> [Required work]
In the listing below, find each line with the string "computer" and return it.

[Start of section]

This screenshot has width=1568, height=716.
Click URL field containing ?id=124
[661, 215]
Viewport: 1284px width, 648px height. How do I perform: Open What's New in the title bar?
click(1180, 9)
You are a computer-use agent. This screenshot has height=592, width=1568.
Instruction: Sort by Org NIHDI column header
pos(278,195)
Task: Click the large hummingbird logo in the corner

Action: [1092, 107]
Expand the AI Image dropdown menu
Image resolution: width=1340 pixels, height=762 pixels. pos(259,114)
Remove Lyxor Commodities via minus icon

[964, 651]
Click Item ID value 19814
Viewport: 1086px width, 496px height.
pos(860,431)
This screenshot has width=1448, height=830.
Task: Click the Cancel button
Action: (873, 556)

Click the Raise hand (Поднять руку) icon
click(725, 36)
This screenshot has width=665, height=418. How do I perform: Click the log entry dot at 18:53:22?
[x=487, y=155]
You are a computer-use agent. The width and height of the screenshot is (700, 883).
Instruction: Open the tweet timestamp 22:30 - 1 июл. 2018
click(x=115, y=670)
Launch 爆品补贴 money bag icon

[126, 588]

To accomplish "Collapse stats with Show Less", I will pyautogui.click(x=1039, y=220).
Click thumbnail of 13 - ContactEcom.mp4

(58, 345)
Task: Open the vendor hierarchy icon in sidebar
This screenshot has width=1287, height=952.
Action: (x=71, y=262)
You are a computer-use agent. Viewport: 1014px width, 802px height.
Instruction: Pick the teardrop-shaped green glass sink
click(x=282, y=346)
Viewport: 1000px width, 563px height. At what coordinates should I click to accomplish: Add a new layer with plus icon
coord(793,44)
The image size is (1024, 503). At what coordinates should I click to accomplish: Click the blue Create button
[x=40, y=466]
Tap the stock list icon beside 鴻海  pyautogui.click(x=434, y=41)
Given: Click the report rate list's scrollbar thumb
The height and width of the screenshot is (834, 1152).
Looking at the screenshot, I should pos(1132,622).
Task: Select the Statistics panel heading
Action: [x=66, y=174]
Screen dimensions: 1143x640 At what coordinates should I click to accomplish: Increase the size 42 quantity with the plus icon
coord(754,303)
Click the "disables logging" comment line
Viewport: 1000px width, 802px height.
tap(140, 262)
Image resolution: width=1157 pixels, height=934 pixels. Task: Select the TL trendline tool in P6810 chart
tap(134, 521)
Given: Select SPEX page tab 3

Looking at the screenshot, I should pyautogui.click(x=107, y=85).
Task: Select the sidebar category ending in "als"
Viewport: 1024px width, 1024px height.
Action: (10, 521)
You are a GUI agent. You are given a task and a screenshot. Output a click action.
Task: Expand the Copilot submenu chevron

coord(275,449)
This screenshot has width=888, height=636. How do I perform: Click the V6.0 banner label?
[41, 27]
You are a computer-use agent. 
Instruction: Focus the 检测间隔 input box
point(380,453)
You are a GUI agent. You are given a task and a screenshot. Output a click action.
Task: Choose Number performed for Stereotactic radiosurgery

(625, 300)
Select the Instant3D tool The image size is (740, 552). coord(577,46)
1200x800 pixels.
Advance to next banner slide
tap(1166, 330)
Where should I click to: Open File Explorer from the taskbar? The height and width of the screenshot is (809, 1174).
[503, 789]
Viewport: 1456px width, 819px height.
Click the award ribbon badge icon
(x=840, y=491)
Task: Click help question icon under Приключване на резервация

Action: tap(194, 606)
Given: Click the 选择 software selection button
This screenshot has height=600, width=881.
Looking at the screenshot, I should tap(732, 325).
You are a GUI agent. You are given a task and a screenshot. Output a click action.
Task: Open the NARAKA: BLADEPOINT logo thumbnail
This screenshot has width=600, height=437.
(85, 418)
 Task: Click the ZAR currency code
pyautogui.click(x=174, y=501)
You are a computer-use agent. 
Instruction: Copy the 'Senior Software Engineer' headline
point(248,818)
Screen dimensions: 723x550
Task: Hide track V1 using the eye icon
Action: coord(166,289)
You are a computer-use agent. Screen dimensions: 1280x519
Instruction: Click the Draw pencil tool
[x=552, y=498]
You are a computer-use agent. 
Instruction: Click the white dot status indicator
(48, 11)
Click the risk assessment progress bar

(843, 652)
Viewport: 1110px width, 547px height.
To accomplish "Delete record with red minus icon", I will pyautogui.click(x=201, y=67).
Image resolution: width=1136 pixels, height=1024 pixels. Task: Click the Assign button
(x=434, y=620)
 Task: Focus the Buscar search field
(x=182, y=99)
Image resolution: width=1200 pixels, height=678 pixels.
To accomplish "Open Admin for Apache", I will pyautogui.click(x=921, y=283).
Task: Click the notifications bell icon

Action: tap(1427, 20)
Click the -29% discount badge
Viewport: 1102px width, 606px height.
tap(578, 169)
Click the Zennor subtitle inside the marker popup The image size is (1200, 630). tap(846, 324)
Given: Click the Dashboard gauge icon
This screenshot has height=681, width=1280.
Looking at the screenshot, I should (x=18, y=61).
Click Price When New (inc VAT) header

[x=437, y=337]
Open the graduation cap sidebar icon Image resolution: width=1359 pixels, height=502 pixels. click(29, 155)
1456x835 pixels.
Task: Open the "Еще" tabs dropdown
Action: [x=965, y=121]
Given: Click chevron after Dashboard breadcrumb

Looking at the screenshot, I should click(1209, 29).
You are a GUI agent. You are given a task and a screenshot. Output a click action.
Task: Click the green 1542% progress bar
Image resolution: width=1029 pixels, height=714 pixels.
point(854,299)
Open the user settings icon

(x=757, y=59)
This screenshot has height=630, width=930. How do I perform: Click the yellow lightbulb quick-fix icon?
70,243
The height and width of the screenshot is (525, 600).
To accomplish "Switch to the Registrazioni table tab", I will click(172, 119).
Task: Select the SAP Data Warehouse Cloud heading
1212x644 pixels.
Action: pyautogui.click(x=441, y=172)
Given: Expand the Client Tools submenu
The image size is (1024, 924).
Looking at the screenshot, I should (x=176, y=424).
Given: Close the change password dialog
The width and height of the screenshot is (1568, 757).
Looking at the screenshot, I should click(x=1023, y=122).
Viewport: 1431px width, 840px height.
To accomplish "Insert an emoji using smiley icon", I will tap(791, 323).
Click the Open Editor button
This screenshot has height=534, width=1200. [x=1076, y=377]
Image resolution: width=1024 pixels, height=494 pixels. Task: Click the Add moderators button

[End of section]

> [Written response]
You are a computer-use agent. This screenshot has height=592, width=1568.
You are a computer-use agent. The width and height of the screenshot is (700, 883).
You are a computer-use agent. Viewport: 1014px width, 802px height.
You are a computer-use agent. 
You are a computer-use agent. 
You are a computer-use agent. Screen dimensions: 1280x519
You are a computer-use agent. 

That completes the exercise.